In some ways it was a good place for trash.  Underneath the thick layer of refuse lay a big deposit of clay, and for a hundred years prior to the dumping, that clay had been excavated by a brick-making company.  (In fact, the nearby house I live in and many others near it were originally built as clay-pit workers’ homes.)   Anyhow, the clay-mining had left a nice big hole with the more or less impermeable clay lining to it, perfect for preventing leaching of nasty stuff from the trash and garbage.  Excellent!  So for twenty years, until 1971, the old clay-pit was filled with the city’s leavings, feeding the gulls and no doubt other, furry, creatures.

Came the state transit authority, needing a place to dump two million cubic yards of earth and rock, the result of digging some new subway tunnels.  Hey, maybe we can reclaim the dump, put that stuff in this big hole, and turn it into a park? 

If you plunk down that much dirt and rock onto trash, the trash rapidly sinks and compacts—it sank over fourteen feet as it turned out.  Excellent again, since if you are going to make a park out of a dump you don’t want it settling and thus making cracks in your sidewalks or running tracks or whatever hard surfaces you want to put down.
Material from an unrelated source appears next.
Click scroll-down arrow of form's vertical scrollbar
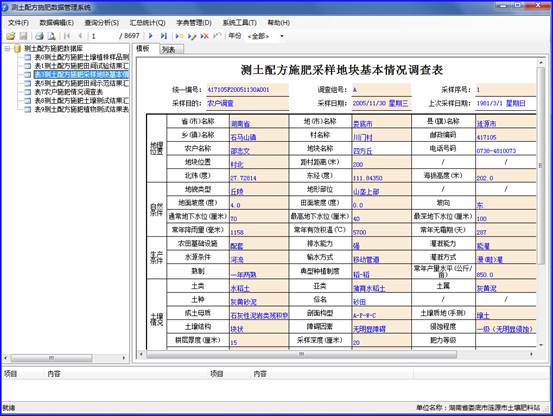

So: a layer of bedrock, a layer of clay, a layer of trash, a layer of tunnel-dirt-and-rock—and finally a layer of sand and loam, and grass and flower seed, and trees—and you have a park.

And then there was the problem of the low-lying land intersecting the high-lying water table, and the resulting constant flooding of the area.   A sort of a new wetland was engineered and constructed over the old one, over the trash and the tunneled-out dirt and rock.

Trees were planted.  Playing fields were laid out, and a playground and small picnicking places.  They tried some wildflower meadows but they didn’t work out well; instead the local meadow plants—Queen Anne’s Lace, Milkweed, Vetch, various Asters, Jerusalem Artichoke and lots of others—have found good growing.   Butterflies like these.  Many rabbits can be seen at dusk.  Once I saw a hawk up a tree with a fresh-caught snake in its beak. There’s a new and very popular dog park, good for entertainment even if you only have a cat.

Redwing Blackbirds and Mallard Ducks found the wetland, and at least one year there were Spring Peeper frogs.   Cattails are holding their own against invasive Phragmites. 

Perhaps the best part of the Dump-Park is the tall graceful hill in the middle of it.   Standing on the hilltop one is at the bottom of a great glass bowl of sky.  It’s a fine place for kite-flying and sky-admiring.   I know why there’s a hill there, but I bet lots of people don’t—they don’t know there are trash and tunnel-parts under there.dog romping in pond

The other day I took a little walk in the park.  The snowy grass was thick with robins, and a cheerful dog galloped to the wetland and then romped after some runners.   Winter’s almost over, and the air was moist and sweet.   Gulls still circle and call over this bit of land.  

I think now even the Native Americans who would have used that wetland for their own purposes would admire what it and its surroundings have become.  Maybe they might even stand on the hill summit to look at the weather.   I do.

Comments

  • Susan Heavner 06:20pm, 04/01/2013

    Just love this site Hillary.  I’m so looking forward to reading your future posts.  Thanks for sharing with all of us.

  • Laurel 06:52pm, 04/01/2013

    I love it when good things like that happen! Must have been interesting to watch the progression over the years 😊

  • Barbara Powell 06:56am, 04/03/2013

    Fascinating history of Danehy Park. I had known it as a dump, but never knew what was really underneath when my children played soccer there years ago.

  • Esther Leisher 07:45pm, 04/03/2013

    What a wonderful website, love those pictures!
    Wish you had included a map so I could locate the dump-/park & marvel at what is possible in unexpected places.